Bear in mind that the child is losing liquids, and so, after the bowels have moved, boiled water should be given by mouth, or a cupful of water can often be retained if it is introduced into the rectum slowly under very low pressure. Twenty-four or forty hours should clear up a case of simple diarrhea, and on returning to food it should be dry toast and boiled milk. For the younger baby, withhold all milk and give barley water or rice water for the first twenty-four hours, returning to milk very gradually and slowly.
For the more severe types, such as the dysentery containing mucus and blood, everything that has been done for the simple diarrhea should be done; the baby should be kept very quiet, while castor oil should be promptly administered. Food is withheld and the bowels are carefully irrigated after each movement with the salt and soda solutions. After the bowels have moved from the castor oil, then bismuth subnitrate, which has been dissolved in two ounces of water, should be given—one or two teaspoons every three hours. This will naturally turn the bowel movements dark.

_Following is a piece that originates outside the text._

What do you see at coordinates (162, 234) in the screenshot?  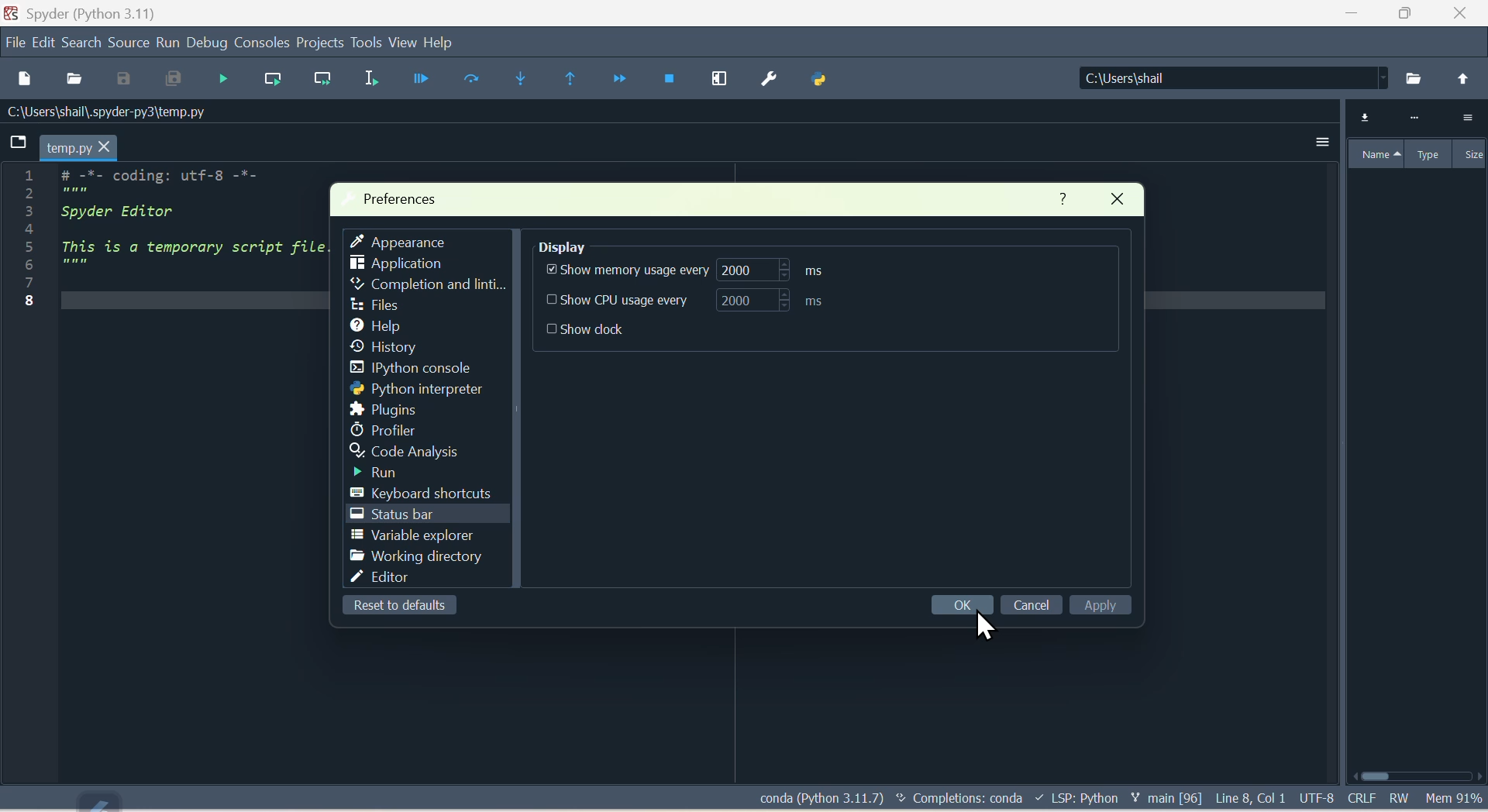 I see `code - # -*- coding: utf-8 2 3 Spyder Editor 4 5 This is a temporary script file. 6 """` at bounding box center [162, 234].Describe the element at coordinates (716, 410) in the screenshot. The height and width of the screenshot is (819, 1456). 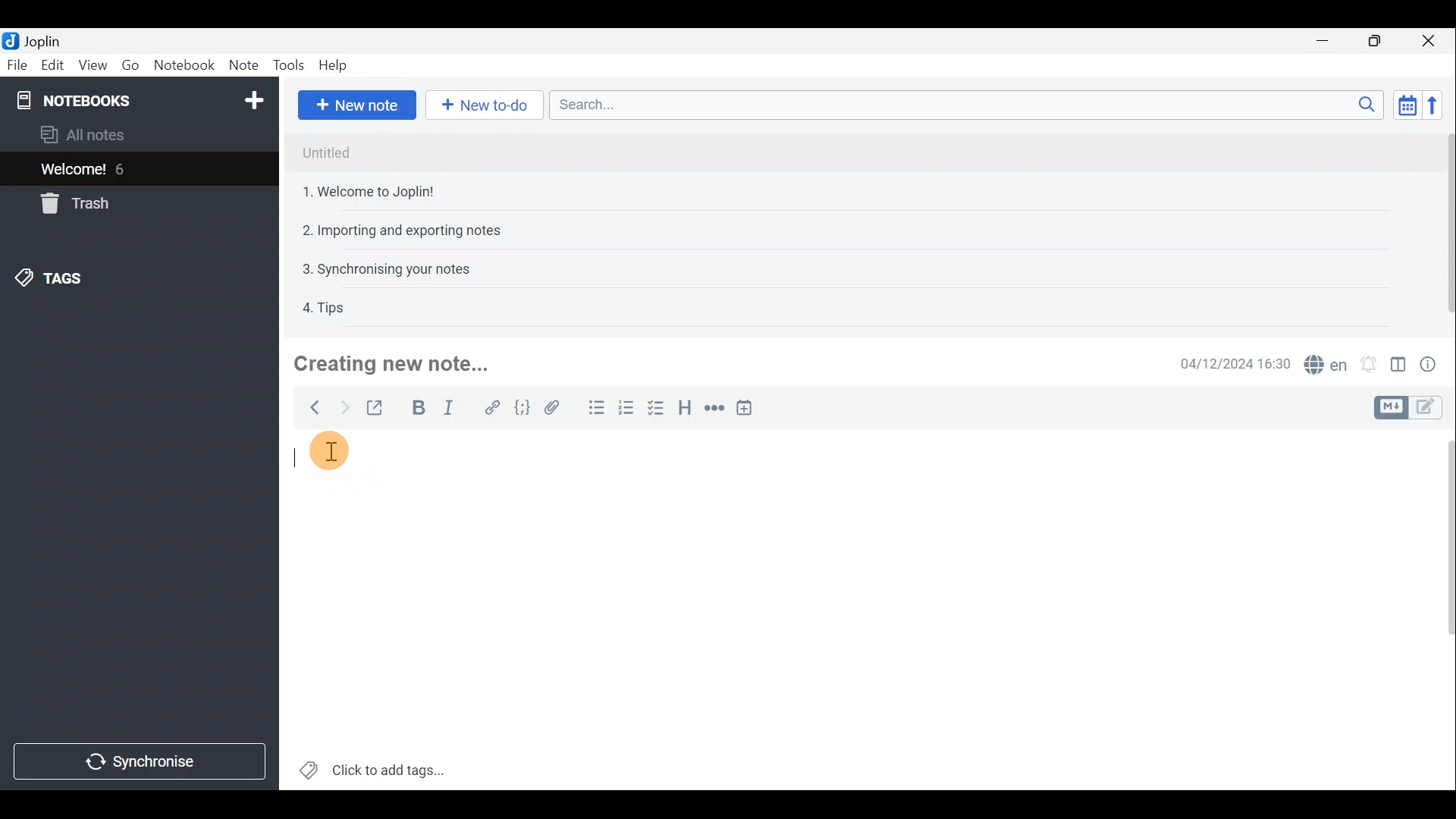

Under no circumstances should any other medicines be given without the physician's knowledge, as it is at such times as this that many "would-be friends" advise laudanum, paregoric, and other opiates. The skin must be kept warm, and fluids must replace those that have been carried off in the many stools. Water may be given by an enema, by water drinking, and in such rare cases as cholera infantum, when water cannot be retained on the stomach, it often becomes necessary to inject it under the skin (hypodermoclysis) so that it may go at once to the wasted tissues and perhaps save the baby's life.
Give the baby ten days or two weeks to return to normal condition, and under no circumstances hurry the feeding of milk, as a second attack may occur much more readily than the first; may more profoundly overcome the baby and result in death.
RUPTURE
A protrusion of a loop or portion of intestine through a weakened abdominal muscle—which grows larger when baby cries and smaller when he is lying down in a relaxed condition—is known as rupture or hernia, and is of common occurrence in infancy. It is often seen at the navel and sometimes in the groin as early as the second week.
Hernia is always dangerous and should never be neglected. The physician will protect the navel by a special support with adhesive plaster which is carefully renewed twice a week, and if worn for several months usually entirely corrects the condition. A comfortable truss made from skeins of white yarn will amply protect a groin hernia. The condition should always be taken seriously and receive immediate treatment.